The British also needed to understand engineering issues that cropped up during the air attack, such as the failure of the HACS anti-aircraft fire-control system to work as designed, the ineffectiveness of the 2-pounder ‘pom poms’, and the reasons for the major power failure after the first torpedo hit. The loss of Prince of Wales and Repulse was investigated by a formal board under Justice Sir Thomas Alfred Townsend Bucknill (1880-1963), a maritime lawyer who had previously looked into the Thetis submarine disaster.[5] His ‘Second Bucknill Committee’ met at Grosvenor Gardens House in central London, over a twenty-day period from 16 March 1942. Members included Rear-Admiral W. F. Wake-Walker and the engineer Sir Maurice Denney.
The primary interest was why Prince of Wales sank. The first finger of suspicion pointed to the initial torpedo hit or hits, thought to have been around ‘Y’ turret and the aft 5.25-inch mountings as a result of eyewitness accounts of a geyser of water. Bucknill’s committee listened to a significant body of evidence from survivors. Some were convinced there had been only a single hit aft,[6] but Bucknill concluded that the scale of damage would have required at least two.[7] The secondary damage also came under scrutiny. Here, another witness, a stoker, reported seeing the outboard port propeller shaft break, where it ran through ‘Y’ Action Machinery Room. This was disbelieved.[8] The committee also raised questions about the level of training among the crew. The ship had been hurried into service in early 1941 and pushed hard; there had never been a period to really work the crew up. Poor damage control procedures likely also featured. Certainly this was found to be a factor in Ark Royal’s loss.
Modifications were made to the designs of both the suspended Lion class and of HMS Vanguard on the back of Bucknill’s conclusions. The same lessons were applied, as far as possible, to the surviving ships of the King George V class, along with other modifications to air conditioning so the type could operate in tropical conditions. War experience also led to a significant revision of the anti-aircraft armament.

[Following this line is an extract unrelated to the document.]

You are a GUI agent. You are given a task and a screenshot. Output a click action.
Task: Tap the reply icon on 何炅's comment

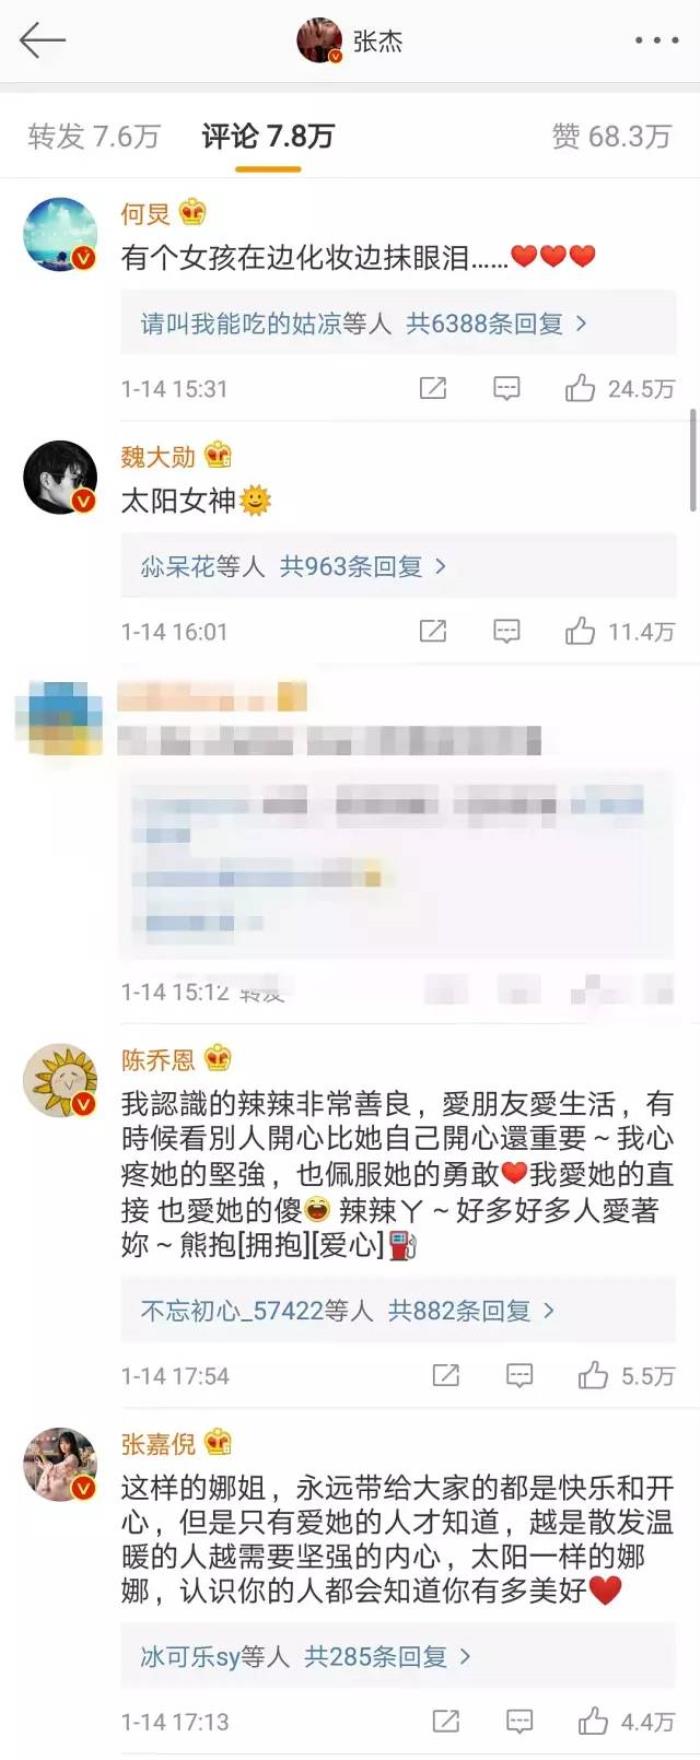click(x=507, y=388)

Several unknowns remained. The number of torpedoes that initially struck Prince of Wales aft could not be determined. Nor could suppositions about failed rivets and joints be confirmed. While this was academic after war’s end, details could be discovered if the wreck was examined. And in 1966, the ship was found, upside down at the bottom of the South China Sea. However, diving at the time was limited, and it was not until 2007 that a closer investigation was conducted of the ship’s exterior. The divers confirmed that just one torpedo had indeed struck aft initially, close to the port propeller shaft. They found no holes adjacent to the 5.25-inch mountings where a further torpedo was thought to have struck.[9] Naval analysts William Garzke and Robert Dulin have since proposed that the column of water adjacent to these guns came from a torpedo detonated sympathetically by the first explosion, outside the ship.[10] One surprising discovery was significant dishing of the hull plating below the armoured belt, on both sides. This suggested a variety of non-contact detonations had occurred, probably destroying the watertight integrity of the outer voids of the torpedo defence system.[11]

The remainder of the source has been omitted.